### TASK:
Reproduce the March 4th meditation on giving back word for word.

### READING PASSAGE:
• • • •

Meditation for March 4th
Giving Back
In all the self-help, spiritual path dogmas, giving back is a common thread. We receive help, we learn to stand on our own two feet, and then we turn around and help others. Some say we have to give it away to keep it. Others say we get tenfold back from what we give away. We join soup kitchens, volunteer at schools, and donate to many great charities that are really helping others. We feel better about ourselves.
The truth is, you may not get anything out of helping others. You can put all your time into trying to help someone get better, only to have them take advantage of you. This actually makes the person unwilling to help themselves and doesn’t ever stand up on their own two feet. They sit there like an NBA player after executing an unsuccessful flop, staring at the referee and waiting for his teammates to help him up. We end up looking like fools, and the person is no better.

• • • •

### RECORDED DATA:
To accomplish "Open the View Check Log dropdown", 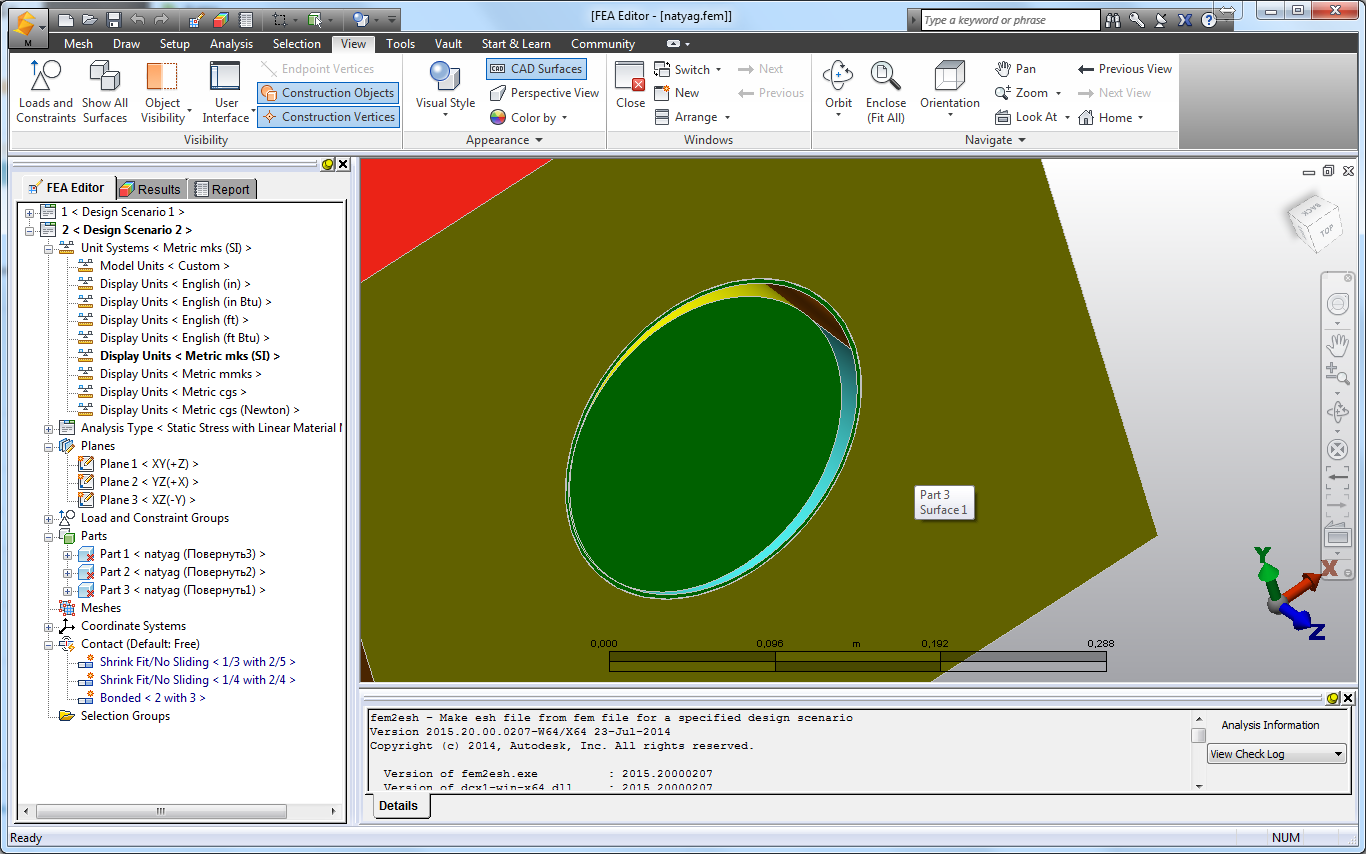I will pos(1277,754).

• • • •

### EXERCISE SOLUTION:
Meditation for March 4th
Giving Back
In all the self-help, spiritual path dogmas, giving back is a common thread. We receive help, we learn to stand on our own two feet, and then we turn around and help others. Some say we have to give it away to keep it. Others say we get tenfold back from what we give away. We join soup kitchens, volunteer at schools, and donate to many great charities that are really helping others. We feel better about ourselves.
The truth is, you may not get anything out of helping others. You can put all your time into trying to help someone get better, only to have them take advantage of you. This actually makes the person unwilling to help themselves and doesn’t ever stand up on their own two feet. They sit there like an NBA player after executing an unsuccessful flop, staring at the referee and waiting for his teammates to help him up. We end up looking like fools, and the person is no better.